Kang, Ju-Seop;Lee, Joo-Won;Jhee, Ok-Hwa;Om, Ae-Son;Lee, Min-Ho;Shaw, Leslie M.
Biomolecules & Therapeutics
/
제13권2호
/
pp.65-77
/
2005
Present article reviews about clinical pharmacology of mycophenolic acid (MPA), the active form of mycophenolate mofetil (MMF), as widely used component of immunosuppressive regimens in the organ transplantation field. MMF, used alone or concomitantly with cyclosporine or tacrolimus, has approved in reducing the incidence of acute rejection and has gained widespread use in solid organ such as kidney, heart and liver transplantation. The application of MPA and development of MMF has shown a considerable impact on immunosuppressive therapy for organ transplantation as a new immunosuppressive agent with different mechanism of action from other drugs after early 1990s. In particular aspect, use of MMF, a morpholinoethyl ester of MPA, represented a significant advance in the prevention of organ allograft rejection as well as allograft and patient survival. In considering MMF clinical data, it is important to note that there is a strong correlation between high MPA area under curve(AUC) values and a low probability of acute allograft rejection.
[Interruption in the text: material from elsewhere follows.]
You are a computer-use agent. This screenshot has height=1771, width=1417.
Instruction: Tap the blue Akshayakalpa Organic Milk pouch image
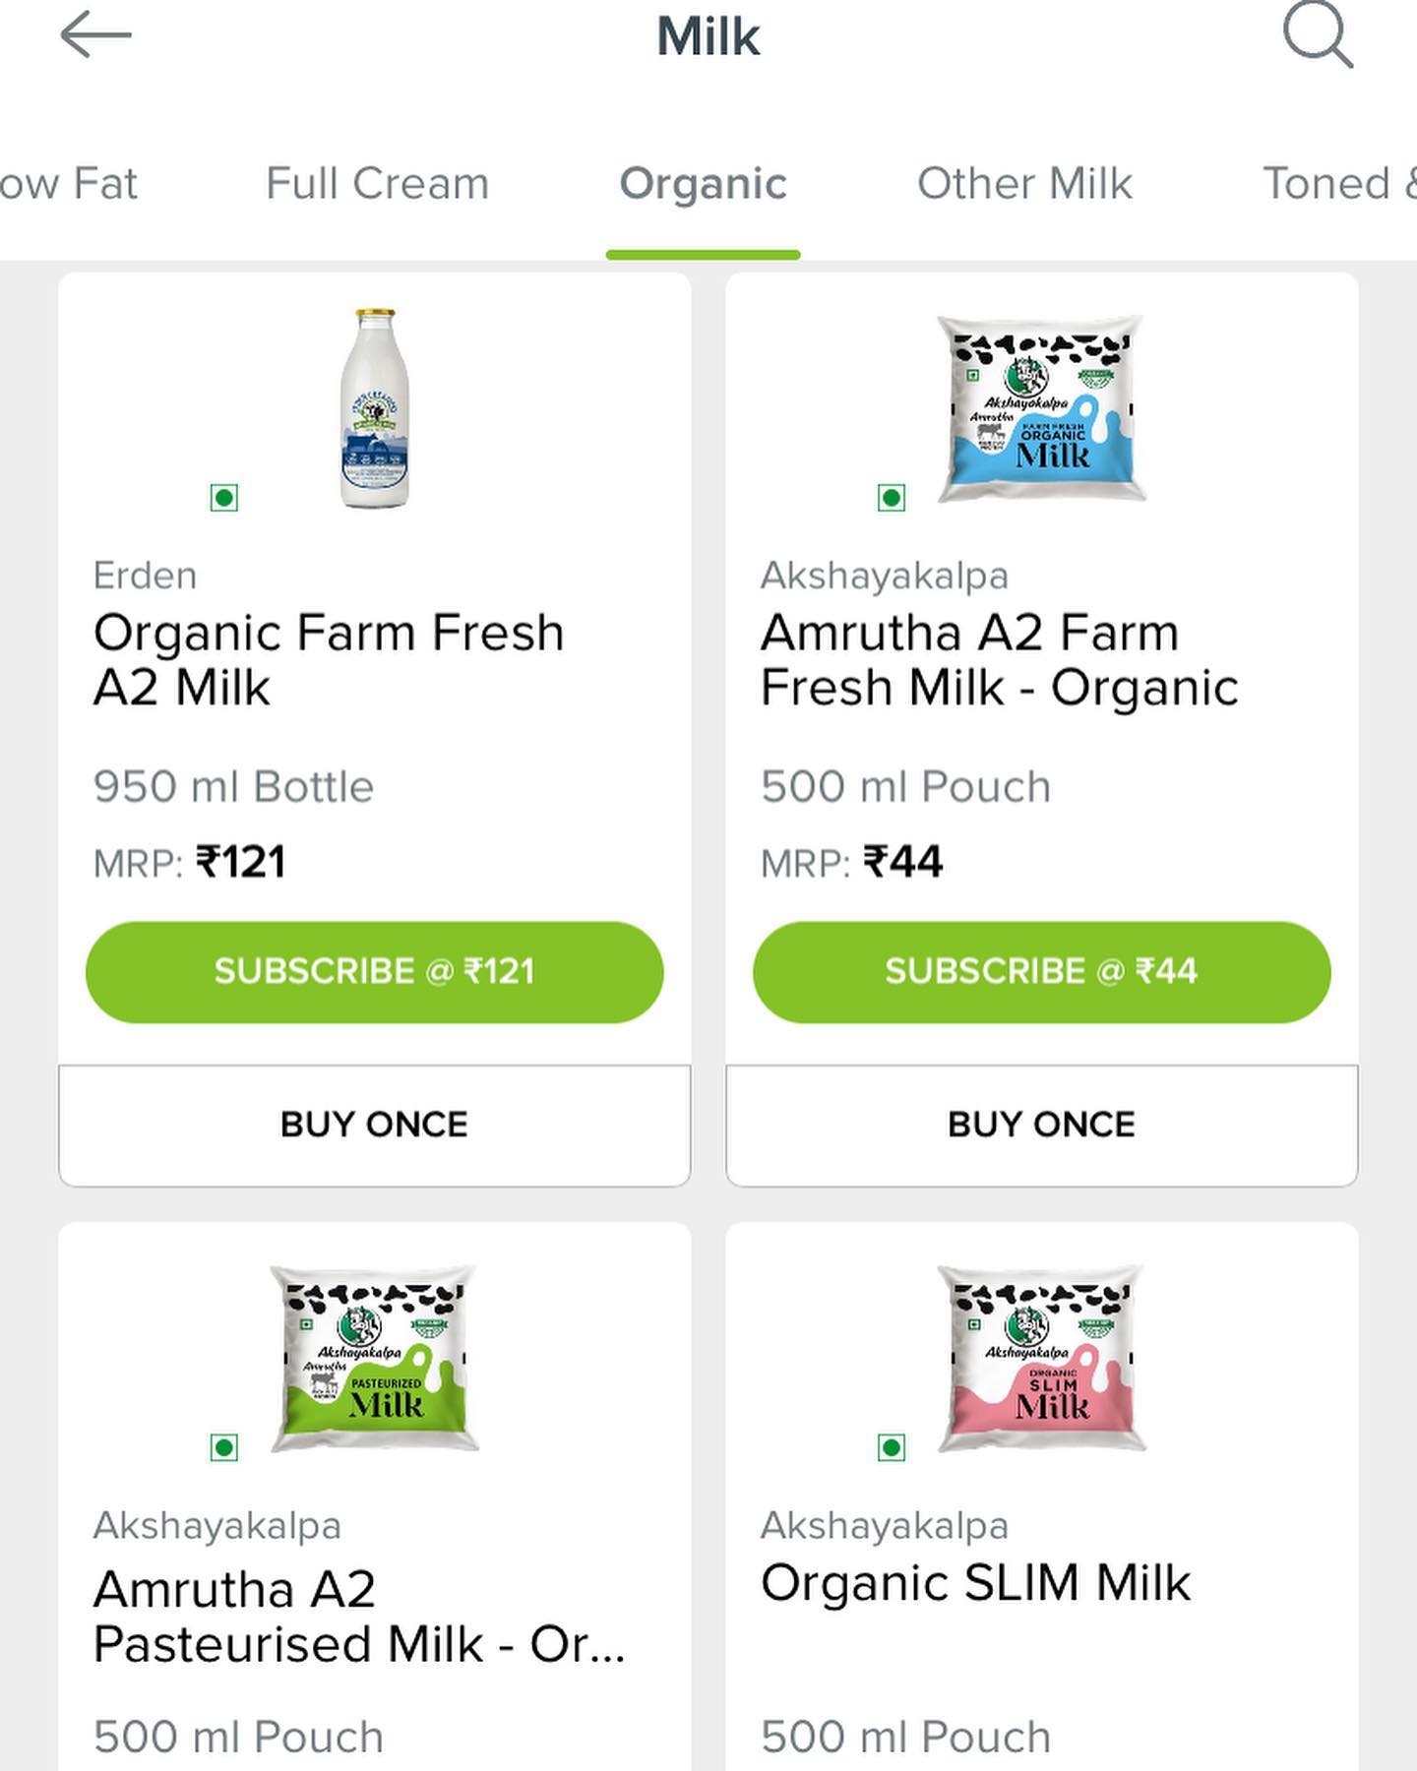pyautogui.click(x=1041, y=408)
Individual trials have shown that MMF is generally well tolerated and revealed that MMF decreased the relative risk of developing chronic allograft rejection compared with azathioprine. Recent clinical investigations suggested that improved effectiveness and tolerability will results from the incorporation of MPA therapeutic drug monitoring into routine clinical practice, providing effective MMF dose individualization in renal and heart transplant patients. Therefore, MMF has a selective immunosuppressive effect with minimal toxicity and has shown to be more effective that other agents as next step of immunosuppressive agents and regimens that deliver effective graft protection and immunosuppression along with a more favorable side effect.